SIPPs – the next big mis-selling scandal?

Experts are predicting that SIPPs – Self Invested Personal Pensions – are set to become the next big mis-selling scandal in the UK.

An investigation team from the Money team at the Sunday Times says pension firms are facing claims for millions of pounds from thousands of consumers who invested in high risk schemes and lost their money.

More than doubled

Claims lodged with the Financial Ombudsman Service (FOS) have more than doubled in four years and decisions have been found in favour of the complainants in around two thirds of the cases decided so far.

Journalist Ali Hussain said: “Many investors ploughed money into unregulated schemes, such as tree plantations in Cambodia, agricultural developments in Costa Rica and burial plots in Birmingham.

Some SIPPs allowed investments in self-storage units managed by Store First Limited, a company investigated by the Serious Fraud Office.”

£50 million

One solicitors’ practice alone – APJ Solicitors – is dealing with more than 1,400 complaints involving investments worth more than £50 million.

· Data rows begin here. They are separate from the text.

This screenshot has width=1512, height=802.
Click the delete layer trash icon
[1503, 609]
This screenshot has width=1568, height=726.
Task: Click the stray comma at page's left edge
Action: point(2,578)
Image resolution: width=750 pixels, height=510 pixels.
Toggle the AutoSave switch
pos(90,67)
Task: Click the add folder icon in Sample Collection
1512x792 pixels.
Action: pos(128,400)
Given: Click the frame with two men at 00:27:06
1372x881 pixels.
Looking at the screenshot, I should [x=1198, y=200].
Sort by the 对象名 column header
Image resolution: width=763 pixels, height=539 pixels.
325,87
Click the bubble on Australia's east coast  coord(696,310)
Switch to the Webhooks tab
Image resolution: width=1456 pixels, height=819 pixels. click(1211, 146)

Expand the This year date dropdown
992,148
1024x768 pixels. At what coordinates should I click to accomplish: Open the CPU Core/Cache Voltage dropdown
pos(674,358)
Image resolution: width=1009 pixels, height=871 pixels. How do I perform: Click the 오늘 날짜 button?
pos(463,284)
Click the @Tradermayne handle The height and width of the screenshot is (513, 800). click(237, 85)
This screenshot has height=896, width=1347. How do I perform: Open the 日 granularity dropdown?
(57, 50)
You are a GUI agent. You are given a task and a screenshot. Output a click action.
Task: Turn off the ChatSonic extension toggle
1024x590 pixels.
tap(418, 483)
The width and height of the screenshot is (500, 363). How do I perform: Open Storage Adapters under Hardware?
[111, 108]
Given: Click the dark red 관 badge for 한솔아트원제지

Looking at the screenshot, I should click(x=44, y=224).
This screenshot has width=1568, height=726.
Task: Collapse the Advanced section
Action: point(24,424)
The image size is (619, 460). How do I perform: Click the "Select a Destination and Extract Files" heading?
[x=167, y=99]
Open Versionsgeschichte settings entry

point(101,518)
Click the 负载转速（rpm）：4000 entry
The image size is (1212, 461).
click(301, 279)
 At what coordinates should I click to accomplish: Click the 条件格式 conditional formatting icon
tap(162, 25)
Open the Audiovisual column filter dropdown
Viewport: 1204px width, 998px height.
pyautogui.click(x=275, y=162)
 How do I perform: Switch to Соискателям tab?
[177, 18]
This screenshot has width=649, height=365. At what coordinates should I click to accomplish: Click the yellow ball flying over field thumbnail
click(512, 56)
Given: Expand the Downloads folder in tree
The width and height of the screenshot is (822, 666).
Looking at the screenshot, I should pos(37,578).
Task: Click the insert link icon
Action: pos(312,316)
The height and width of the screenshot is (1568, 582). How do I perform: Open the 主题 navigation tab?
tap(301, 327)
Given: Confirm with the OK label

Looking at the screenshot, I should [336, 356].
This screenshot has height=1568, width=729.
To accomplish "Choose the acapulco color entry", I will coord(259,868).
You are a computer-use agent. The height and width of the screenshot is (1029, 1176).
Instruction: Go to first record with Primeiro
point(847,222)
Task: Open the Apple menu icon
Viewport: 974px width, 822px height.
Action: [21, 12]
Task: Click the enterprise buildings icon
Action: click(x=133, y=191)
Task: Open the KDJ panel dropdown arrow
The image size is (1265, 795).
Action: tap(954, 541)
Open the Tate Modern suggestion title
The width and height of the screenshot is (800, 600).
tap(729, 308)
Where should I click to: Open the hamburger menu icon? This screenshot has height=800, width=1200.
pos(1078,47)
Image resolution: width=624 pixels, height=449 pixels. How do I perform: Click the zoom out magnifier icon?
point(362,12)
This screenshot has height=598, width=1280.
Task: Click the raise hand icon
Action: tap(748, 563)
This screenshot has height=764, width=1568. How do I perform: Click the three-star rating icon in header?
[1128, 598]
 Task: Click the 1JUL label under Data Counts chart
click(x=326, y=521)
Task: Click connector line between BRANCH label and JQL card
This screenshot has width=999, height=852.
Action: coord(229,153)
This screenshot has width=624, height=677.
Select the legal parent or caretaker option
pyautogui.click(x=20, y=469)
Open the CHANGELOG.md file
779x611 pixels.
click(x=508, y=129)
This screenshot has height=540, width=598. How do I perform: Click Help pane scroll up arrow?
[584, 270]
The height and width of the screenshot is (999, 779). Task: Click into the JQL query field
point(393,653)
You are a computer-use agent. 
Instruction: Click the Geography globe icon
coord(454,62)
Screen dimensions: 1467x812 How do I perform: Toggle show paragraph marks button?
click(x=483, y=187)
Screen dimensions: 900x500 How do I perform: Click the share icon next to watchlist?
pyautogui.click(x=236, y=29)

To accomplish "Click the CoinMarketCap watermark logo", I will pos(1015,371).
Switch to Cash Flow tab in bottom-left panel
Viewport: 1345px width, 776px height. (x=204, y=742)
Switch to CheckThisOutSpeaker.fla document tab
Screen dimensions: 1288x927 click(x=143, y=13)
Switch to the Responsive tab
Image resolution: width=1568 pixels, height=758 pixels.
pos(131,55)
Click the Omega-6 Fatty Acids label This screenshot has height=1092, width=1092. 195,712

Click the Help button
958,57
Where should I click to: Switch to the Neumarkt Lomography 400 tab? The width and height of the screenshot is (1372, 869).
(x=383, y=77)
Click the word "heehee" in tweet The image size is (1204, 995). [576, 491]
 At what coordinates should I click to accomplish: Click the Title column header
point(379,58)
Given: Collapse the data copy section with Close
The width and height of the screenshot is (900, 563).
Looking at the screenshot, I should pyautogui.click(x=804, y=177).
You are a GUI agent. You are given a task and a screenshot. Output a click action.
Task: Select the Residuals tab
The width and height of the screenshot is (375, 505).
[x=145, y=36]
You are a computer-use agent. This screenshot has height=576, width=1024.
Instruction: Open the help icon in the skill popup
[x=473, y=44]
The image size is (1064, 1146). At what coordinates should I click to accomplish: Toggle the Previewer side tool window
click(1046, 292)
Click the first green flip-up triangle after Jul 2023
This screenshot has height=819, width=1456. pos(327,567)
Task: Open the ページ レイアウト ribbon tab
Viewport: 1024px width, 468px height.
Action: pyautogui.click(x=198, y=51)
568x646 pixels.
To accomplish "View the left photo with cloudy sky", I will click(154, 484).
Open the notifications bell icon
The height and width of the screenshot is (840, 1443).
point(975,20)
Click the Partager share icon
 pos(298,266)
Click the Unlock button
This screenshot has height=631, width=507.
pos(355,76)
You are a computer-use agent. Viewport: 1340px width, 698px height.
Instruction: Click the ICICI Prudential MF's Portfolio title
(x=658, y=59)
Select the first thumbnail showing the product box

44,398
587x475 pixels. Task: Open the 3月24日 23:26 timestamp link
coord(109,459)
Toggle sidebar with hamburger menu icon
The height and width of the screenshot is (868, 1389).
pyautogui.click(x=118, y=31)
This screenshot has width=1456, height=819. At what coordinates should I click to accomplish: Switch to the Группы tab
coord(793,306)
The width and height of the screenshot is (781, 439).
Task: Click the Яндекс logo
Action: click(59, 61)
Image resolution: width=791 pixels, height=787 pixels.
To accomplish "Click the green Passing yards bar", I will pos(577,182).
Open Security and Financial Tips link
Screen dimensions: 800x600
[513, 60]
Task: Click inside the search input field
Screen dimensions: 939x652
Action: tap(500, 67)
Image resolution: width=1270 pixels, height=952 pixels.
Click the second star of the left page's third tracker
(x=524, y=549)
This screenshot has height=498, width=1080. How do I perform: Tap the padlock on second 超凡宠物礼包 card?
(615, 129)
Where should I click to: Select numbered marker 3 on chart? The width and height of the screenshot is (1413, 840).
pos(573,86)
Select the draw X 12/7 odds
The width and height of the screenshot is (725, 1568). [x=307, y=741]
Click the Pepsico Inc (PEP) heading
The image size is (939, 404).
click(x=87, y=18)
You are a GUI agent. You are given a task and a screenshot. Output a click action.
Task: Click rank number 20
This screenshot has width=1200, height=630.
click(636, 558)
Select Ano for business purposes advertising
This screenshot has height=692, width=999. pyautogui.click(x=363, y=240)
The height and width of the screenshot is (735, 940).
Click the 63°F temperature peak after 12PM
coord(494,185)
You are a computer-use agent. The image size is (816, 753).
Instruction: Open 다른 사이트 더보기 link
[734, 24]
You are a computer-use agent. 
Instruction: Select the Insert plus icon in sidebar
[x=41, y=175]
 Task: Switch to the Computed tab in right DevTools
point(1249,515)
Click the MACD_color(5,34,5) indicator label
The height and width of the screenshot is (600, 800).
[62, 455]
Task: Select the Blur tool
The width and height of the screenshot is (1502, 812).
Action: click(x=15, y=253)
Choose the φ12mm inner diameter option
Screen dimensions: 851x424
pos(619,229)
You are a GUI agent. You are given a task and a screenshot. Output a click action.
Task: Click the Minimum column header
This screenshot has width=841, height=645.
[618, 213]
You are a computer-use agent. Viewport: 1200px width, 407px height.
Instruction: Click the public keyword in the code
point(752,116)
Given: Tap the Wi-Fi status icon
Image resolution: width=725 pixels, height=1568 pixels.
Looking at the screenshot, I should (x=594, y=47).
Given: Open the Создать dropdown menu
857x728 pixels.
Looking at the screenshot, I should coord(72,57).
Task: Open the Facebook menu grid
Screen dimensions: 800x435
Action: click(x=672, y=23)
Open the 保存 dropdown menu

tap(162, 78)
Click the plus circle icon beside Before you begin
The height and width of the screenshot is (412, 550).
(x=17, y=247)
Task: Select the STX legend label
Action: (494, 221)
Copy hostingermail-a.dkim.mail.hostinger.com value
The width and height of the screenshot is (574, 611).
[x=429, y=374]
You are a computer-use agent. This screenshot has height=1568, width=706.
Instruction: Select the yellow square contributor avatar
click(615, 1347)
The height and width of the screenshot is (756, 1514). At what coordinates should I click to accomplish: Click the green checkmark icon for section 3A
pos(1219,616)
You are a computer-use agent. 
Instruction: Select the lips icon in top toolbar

Mr Hussain quotes an example of a Cheshire car factory manager who invested £22,000 in plantations in Costa Rica on the advice of an unregulated financial advisor who called him offering a free pension review.

Both the advisor – Liberty SIPP – and the Costa Rican scheme went bust. Asked about the circumstances the investor said: “We did not receive any warning that our investment was at risk.”

Floodgates

A landmark judicial review in October 2018 appears to have opened the floodgates for claims after the High Court ruled that it is the responsibility of the SIPP advisor to practice due diligence and ensure the schemes to be invested in are sound.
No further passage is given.